DATA PROVIDED:
BEGIN
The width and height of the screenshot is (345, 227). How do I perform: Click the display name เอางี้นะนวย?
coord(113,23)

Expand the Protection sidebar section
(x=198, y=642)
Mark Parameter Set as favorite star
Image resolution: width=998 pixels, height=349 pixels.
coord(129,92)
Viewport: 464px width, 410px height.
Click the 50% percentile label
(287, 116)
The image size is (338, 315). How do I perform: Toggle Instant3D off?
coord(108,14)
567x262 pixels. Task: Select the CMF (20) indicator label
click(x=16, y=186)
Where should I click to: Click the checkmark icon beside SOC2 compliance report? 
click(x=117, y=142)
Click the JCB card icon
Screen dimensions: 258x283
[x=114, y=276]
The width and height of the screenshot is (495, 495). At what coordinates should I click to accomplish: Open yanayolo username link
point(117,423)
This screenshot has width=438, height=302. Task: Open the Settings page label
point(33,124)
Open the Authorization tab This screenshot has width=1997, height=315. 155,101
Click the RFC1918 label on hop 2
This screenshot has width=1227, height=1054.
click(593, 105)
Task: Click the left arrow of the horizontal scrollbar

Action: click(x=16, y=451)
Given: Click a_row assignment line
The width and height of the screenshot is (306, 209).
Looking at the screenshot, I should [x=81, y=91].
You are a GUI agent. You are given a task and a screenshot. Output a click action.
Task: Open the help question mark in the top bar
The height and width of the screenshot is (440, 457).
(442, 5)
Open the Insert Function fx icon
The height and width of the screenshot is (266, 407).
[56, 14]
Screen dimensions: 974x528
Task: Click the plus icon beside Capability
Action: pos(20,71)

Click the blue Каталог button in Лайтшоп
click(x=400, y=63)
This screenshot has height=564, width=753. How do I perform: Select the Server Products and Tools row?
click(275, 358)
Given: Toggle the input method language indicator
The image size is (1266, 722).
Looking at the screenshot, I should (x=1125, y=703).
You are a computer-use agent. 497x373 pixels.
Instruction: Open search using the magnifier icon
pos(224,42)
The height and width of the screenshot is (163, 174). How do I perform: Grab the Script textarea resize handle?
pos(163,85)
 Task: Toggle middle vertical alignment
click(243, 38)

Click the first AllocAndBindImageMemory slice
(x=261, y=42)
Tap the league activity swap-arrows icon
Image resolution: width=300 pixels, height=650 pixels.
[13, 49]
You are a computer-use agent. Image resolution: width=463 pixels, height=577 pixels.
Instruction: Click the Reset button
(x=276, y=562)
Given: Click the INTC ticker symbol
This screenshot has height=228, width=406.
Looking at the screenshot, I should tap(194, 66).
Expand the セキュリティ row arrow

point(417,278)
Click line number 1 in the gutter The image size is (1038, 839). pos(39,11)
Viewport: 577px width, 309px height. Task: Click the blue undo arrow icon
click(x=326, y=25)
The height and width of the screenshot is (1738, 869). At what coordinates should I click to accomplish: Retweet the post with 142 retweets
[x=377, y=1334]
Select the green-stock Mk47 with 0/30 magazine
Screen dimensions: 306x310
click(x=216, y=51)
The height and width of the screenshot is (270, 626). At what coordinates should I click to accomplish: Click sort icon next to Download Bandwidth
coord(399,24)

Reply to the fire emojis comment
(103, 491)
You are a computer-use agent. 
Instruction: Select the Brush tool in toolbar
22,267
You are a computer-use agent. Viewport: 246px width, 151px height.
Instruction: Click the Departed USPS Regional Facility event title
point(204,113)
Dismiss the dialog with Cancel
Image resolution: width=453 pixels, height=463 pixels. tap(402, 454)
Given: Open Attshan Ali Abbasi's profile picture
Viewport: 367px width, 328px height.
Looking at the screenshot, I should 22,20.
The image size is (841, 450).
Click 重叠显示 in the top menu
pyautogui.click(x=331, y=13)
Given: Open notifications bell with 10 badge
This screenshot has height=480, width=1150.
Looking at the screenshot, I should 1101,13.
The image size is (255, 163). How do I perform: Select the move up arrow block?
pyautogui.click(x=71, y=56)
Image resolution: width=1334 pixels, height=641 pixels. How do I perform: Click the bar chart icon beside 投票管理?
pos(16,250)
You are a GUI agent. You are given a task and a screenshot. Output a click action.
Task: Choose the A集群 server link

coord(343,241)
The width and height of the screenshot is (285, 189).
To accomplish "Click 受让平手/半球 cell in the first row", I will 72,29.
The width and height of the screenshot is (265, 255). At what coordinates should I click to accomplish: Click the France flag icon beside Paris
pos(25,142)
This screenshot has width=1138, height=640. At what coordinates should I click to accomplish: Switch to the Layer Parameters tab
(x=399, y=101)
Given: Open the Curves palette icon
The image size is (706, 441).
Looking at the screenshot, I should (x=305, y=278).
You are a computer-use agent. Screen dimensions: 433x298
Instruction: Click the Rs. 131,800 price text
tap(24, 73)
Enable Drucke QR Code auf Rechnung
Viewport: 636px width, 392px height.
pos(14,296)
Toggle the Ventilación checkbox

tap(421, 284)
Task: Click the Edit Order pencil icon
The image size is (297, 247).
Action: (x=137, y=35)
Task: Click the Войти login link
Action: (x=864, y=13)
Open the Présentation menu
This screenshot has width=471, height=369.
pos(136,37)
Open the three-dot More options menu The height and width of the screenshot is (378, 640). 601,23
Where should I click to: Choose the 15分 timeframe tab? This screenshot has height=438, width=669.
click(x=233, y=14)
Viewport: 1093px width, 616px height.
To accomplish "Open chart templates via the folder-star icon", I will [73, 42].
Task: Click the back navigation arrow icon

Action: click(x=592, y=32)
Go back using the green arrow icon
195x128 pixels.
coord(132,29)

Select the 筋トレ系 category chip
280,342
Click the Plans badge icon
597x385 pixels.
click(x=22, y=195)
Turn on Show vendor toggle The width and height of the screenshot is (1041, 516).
END
Nothing in the data above should change. Please copy it all.

The width and height of the screenshot is (345, 227). How do I perform: Click the display name เอางี้นะนวย?
coord(113,23)

Expand the Protection sidebar section
(x=198, y=642)
Mark Parameter Set as favorite star
Image resolution: width=998 pixels, height=349 pixels.
coord(129,92)
Viewport: 464px width, 410px height.
Click the 50% percentile label
(287, 116)
The image size is (338, 315). How do I perform: Toggle Instant3D off?
coord(108,14)
567x262 pixels. Task: Select the CMF (20) indicator label
click(x=16, y=186)
Where should I click to: Click the checkmark icon beside SOC2 compliance report? 
click(x=117, y=142)
Click the JCB card icon
Screen dimensions: 258x283
[x=114, y=276]
The width and height of the screenshot is (495, 495). At what coordinates should I click to accomplish: Open yanayolo username link
point(117,423)
This screenshot has width=438, height=302. Task: Open the Settings page label
point(33,124)
Open the Authorization tab This screenshot has width=1997, height=315. 155,101
Click the RFC1918 label on hop 2
This screenshot has width=1227, height=1054.
click(593, 105)
Task: Click the left arrow of the horizontal scrollbar

Action: click(x=16, y=451)
Given: Click a_row assignment line
The width and height of the screenshot is (306, 209).
Looking at the screenshot, I should [x=81, y=91].
You are a GUI agent. You are given a task and a screenshot. Output a click action.
Task: Open the help question mark in the top bar
The height and width of the screenshot is (440, 457).
(442, 5)
Open the Insert Function fx icon
The height and width of the screenshot is (266, 407).
[56, 14]
Screen dimensions: 974x528
Task: Click the plus icon beside Capability
Action: pos(20,71)

Click the blue Каталог button in Лайтшоп
click(x=400, y=63)
This screenshot has height=564, width=753. How do I perform: Select the Server Products and Tools row?
click(275, 358)
Given: Toggle the input method language indicator
The image size is (1266, 722).
Looking at the screenshot, I should (x=1125, y=703).
You are a computer-use agent. 497x373 pixels.
Instruction: Open search using the magnifier icon
pos(224,42)
The height and width of the screenshot is (163, 174). How do I perform: Grab the Script textarea resize handle?
pos(163,85)
 Task: Toggle middle vertical alignment
click(243, 38)

Click the first AllocAndBindImageMemory slice
(x=261, y=42)
Tap the league activity swap-arrows icon
Image resolution: width=300 pixels, height=650 pixels.
[13, 49]
You are a computer-use agent. Image resolution: width=463 pixels, height=577 pixels.
Instruction: Click the Reset button
(x=276, y=562)
Given: Click the INTC ticker symbol
This screenshot has height=228, width=406.
Looking at the screenshot, I should tap(194, 66).
Expand the セキュリティ row arrow

point(417,278)
Click line number 1 in the gutter The image size is (1038, 839). pos(39,11)
Viewport: 577px width, 309px height. Task: Click the blue undo arrow icon
click(x=326, y=25)
The height and width of the screenshot is (1738, 869). At what coordinates should I click to accomplish: Retweet the post with 142 retweets
[x=377, y=1334]
Select the green-stock Mk47 with 0/30 magazine
Screen dimensions: 306x310
click(x=216, y=51)
The height and width of the screenshot is (270, 626). At what coordinates should I click to accomplish: Click sort icon next to Download Bandwidth
coord(399,24)

Reply to the fire emojis comment
(103, 491)
You are a computer-use agent. 
Instruction: Select the Brush tool in toolbar
22,267
You are a computer-use agent. Viewport: 246px width, 151px height.
Instruction: Click the Departed USPS Regional Facility event title
point(204,113)
Dismiss the dialog with Cancel
Image resolution: width=453 pixels, height=463 pixels. tap(402, 454)
Given: Open Attshan Ali Abbasi's profile picture
Viewport: 367px width, 328px height.
Looking at the screenshot, I should 22,20.
The image size is (841, 450).
Click 重叠显示 in the top menu
pyautogui.click(x=331, y=13)
Given: Open notifications bell with 10 badge
This screenshot has height=480, width=1150.
Looking at the screenshot, I should 1101,13.
The image size is (255, 163). How do I perform: Select the move up arrow block?
pyautogui.click(x=71, y=56)
Image resolution: width=1334 pixels, height=641 pixels. How do I perform: Click the bar chart icon beside 投票管理?
pos(16,250)
You are a GUI agent. You are given a task and a screenshot. Output a click action.
Task: Choose the A集群 server link

coord(343,241)
The width and height of the screenshot is (285, 189).
To accomplish "Click 受让平手/半球 cell in the first row", I will 72,29.
The width and height of the screenshot is (265, 255). At what coordinates should I click to accomplish: Click the France flag icon beside Paris
pos(25,142)
This screenshot has width=1138, height=640. At what coordinates should I click to accomplish: Switch to the Layer Parameters tab
(x=399, y=101)
Given: Open the Curves palette icon
The image size is (706, 441).
Looking at the screenshot, I should (x=305, y=278).
You are a computer-use agent. Screen dimensions: 433x298
Instruction: Click the Rs. 131,800 price text
tap(24, 73)
Enable Drucke QR Code auf Rechnung
Viewport: 636px width, 392px height.
pos(14,296)
Toggle the Ventilación checkbox

tap(421, 284)
Task: Click the Edit Order pencil icon
The image size is (297, 247).
Action: (x=137, y=35)
Task: Click the Войти login link
Action: (x=864, y=13)
Open the Présentation menu
This screenshot has width=471, height=369.
pos(136,37)
Open the three-dot More options menu The height and width of the screenshot is (378, 640). 601,23
Where should I click to: Choose the 15分 timeframe tab? This screenshot has height=438, width=669.
click(x=233, y=14)
Viewport: 1093px width, 616px height.
To accomplish "Open chart templates via the folder-star icon", I will [73, 42].
Task: Click the back navigation arrow icon

Action: click(x=592, y=32)
Go back using the green arrow icon
195x128 pixels.
coord(132,29)

Select the 筋トレ系 category chip
280,342
Click the Plans badge icon
597x385 pixels.
click(x=22, y=195)
Turn on Show vendor toggle The width and height of the screenshot is (1041, 516).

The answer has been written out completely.